8. You agree to indemnify, defend and hold us, our several
officers and directors, and any person who controls us within the meaning of
Section 15 of the 1933 Act, free and harmless from and against any and all
claims, demands, liabilities, and expenses (including the cost of investigating
or defending such claims, demands or liabilities and any reasonable counsel fees
incurred in connection therewith) which we, our officers and directors, or any
such controlling person, may incur under the 1933 Act or under common law or
otherwise, but only to the extent that such liability or expense incurred by us,
our officers or directors or such controlling person shall arise out of or be
based upon any alleged untrue statement of a material fact contained in
information furnished in writing by you to us for use in our Registration
Statement or Prospectus as in effect from time to time, or shall arise out of or
be based upon any alleged omission to state a material fact in connection with
such information required to be stated in the Registration Statement or
Prospectus or necessary to make such information not misleading. Your agreement
to indemnify us, our officers and directors, and any such controlling person is
expressly conditioned upon your being notified of any action being brought
against us, our officers or directors or any such controlling person, such
notification to be given by letter or telegram addressed to you at your
principal office in Rye, New York, and sent to you by the person against whom
such action is brought, within ten days after the summons or other first legal
process shall have been served. You shall have a right to control the defense of
such action, with counsel of your own choosing, satisfactory to us, if such
action is based solely upon such alleged misstatement or omission on your part,
and in any other event you and we, our officers or directors or such controlling
person shall each have the right to participate in the defense or preparation of
any such action. The failure so to notify you of any such action shall not
relieve you from any liability which you may have to us, to our officers or
directors, or to such controlling person other than on account of your indemnity
agreement contained in this paragraph 8.
9. We agree to advise you immediately:
(a) of any request by the SEC for amendments to our Registration Statement
or Prospectus or for additional information.

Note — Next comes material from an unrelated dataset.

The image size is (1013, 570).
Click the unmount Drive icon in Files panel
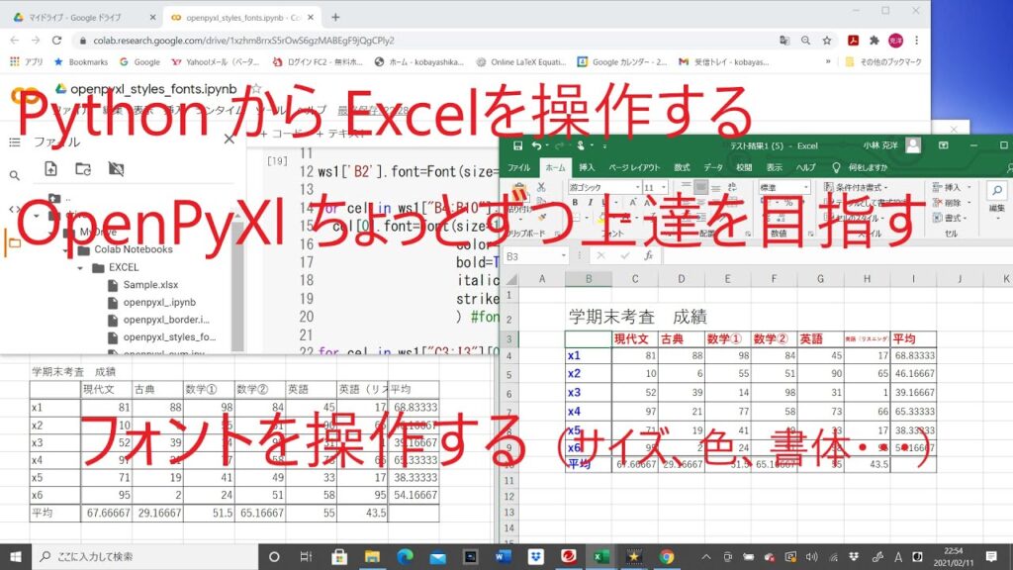pyautogui.click(x=116, y=169)
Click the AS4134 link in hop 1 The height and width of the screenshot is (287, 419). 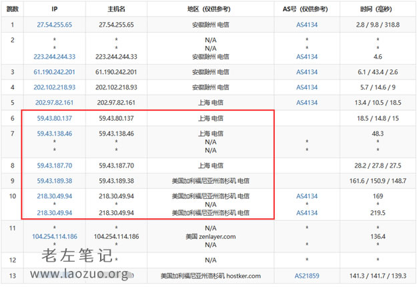(307, 24)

(b) of the issuance by the SEC of any stop order suspending the
effectiveness of our Registration Statement or Prospectus or the initiation
of any proceedings for that purpose.
(c) of the happening of any material event which makes untrue any statement
made in our Registration Statement or Prospectus or which requires the
making of a change in either of them in order to make the statements
therein not misleading, and
(d) of all action of the SEC with respect to any amendments to our
Registration Statement or Prospectus.
10. This Agreement will become effective on the date hereof
and will remain in effect until February 28, 2001 and thereafter for successive
twelve-month periods (computed from each February 28th (or February 29th in a
leap year)), provided that such continuation is specifically approved at least
annually by vote of our Board of Directors and of a majority of those of our
directors who are not interested persons (as defined in the 1940 Act) and have
no direct or indirect financial interest in the operation of the Plan or in any
agreements related to the Plan, cast in person at a meeting called for the
purpose of voting on this Agreement. This Agreement may be terminated at any
time, without the payment of any penalty, by vote of a majority of our entire
Board of Directors, or by a vote of a majority of our Directors who are not
interested persons (as defined in the 1940 Act) and who have no direct or
indirect financial interest in the operation of the Plan or in any agreement
related to the Plan, or by vote of a majority of our outstanding voting
securities, as defined in the Act, on sixty days' written notice to you, or by
you on sixty days' written notice to us.
11. This Agreement may not be transferred, assigned, sold or
in any manner hypothecated or pledged by you and this Agreement shall terminate
automatically in the event of any such transfer, assignment, sale, hypothecation
or pledge by you. The terms "transfer", "assignment" and "sale" as used in this
paragraph shall have the meanings ascribed thereto by governing law and in
applicable rules or regulations of the SEC thereunder.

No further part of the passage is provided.